Go through the material and pull out every line with the string "Privacy" in it.

● ● ●

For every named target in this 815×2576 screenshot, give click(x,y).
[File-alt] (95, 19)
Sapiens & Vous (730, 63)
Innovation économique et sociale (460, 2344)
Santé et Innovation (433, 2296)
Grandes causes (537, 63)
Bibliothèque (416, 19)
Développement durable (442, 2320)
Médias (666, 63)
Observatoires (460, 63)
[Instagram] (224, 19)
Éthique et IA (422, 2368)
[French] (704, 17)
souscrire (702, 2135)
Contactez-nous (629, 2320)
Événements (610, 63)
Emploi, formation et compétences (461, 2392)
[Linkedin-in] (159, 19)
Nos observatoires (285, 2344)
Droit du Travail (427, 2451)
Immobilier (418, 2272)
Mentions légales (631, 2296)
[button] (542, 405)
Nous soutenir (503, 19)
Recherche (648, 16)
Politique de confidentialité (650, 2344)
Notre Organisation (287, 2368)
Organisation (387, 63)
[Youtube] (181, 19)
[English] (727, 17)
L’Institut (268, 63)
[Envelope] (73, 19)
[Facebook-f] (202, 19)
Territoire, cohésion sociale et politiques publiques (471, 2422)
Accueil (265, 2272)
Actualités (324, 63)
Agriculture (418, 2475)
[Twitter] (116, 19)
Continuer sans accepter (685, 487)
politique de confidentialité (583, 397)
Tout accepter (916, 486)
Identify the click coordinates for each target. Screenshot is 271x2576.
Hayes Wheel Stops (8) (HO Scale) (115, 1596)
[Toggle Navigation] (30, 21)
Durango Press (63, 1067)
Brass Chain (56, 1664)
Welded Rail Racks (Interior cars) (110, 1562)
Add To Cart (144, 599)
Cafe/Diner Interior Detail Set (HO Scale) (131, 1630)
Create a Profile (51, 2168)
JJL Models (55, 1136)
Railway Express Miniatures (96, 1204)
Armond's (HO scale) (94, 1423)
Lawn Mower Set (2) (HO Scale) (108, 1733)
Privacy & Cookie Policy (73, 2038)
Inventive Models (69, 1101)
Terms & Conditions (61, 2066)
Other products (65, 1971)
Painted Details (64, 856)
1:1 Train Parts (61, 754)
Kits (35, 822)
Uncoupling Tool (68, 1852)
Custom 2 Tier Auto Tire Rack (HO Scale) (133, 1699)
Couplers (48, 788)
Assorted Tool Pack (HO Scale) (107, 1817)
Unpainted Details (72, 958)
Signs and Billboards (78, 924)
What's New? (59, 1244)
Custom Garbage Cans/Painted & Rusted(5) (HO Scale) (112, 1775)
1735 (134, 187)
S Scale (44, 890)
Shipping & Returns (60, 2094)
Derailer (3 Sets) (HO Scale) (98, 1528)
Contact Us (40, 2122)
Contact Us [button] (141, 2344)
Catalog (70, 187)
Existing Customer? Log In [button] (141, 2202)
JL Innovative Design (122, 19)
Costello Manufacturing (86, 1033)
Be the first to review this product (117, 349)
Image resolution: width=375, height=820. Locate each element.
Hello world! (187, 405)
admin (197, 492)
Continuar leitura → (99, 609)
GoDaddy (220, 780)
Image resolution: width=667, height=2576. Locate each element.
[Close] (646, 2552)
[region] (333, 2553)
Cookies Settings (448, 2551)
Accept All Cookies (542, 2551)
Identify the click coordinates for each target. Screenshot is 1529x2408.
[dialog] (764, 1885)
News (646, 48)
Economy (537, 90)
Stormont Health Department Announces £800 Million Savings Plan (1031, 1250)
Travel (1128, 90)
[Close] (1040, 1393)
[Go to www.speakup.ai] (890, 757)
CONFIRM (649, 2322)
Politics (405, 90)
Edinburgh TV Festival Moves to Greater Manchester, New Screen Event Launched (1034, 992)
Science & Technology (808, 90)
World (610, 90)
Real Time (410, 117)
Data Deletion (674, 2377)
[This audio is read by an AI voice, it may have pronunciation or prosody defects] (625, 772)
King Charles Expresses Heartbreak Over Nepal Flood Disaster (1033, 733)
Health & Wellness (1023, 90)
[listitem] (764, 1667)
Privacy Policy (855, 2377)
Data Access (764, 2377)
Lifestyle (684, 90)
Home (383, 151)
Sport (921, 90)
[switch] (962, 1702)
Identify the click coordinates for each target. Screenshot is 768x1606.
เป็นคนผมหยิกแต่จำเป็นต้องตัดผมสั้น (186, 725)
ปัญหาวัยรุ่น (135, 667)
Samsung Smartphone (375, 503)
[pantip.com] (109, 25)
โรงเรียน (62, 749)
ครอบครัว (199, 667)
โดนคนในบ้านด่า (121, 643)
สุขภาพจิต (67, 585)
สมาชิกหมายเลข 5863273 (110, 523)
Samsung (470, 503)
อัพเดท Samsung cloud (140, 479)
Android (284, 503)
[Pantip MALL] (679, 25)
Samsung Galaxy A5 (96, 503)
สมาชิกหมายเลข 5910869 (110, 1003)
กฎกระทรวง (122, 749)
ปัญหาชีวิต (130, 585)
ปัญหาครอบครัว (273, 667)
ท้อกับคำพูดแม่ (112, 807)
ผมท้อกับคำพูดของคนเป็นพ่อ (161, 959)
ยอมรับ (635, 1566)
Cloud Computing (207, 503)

● ● ●

● **Reply**:
Privacy & Cookie Policy (73, 2038)
Privacy Policy (855, 2377)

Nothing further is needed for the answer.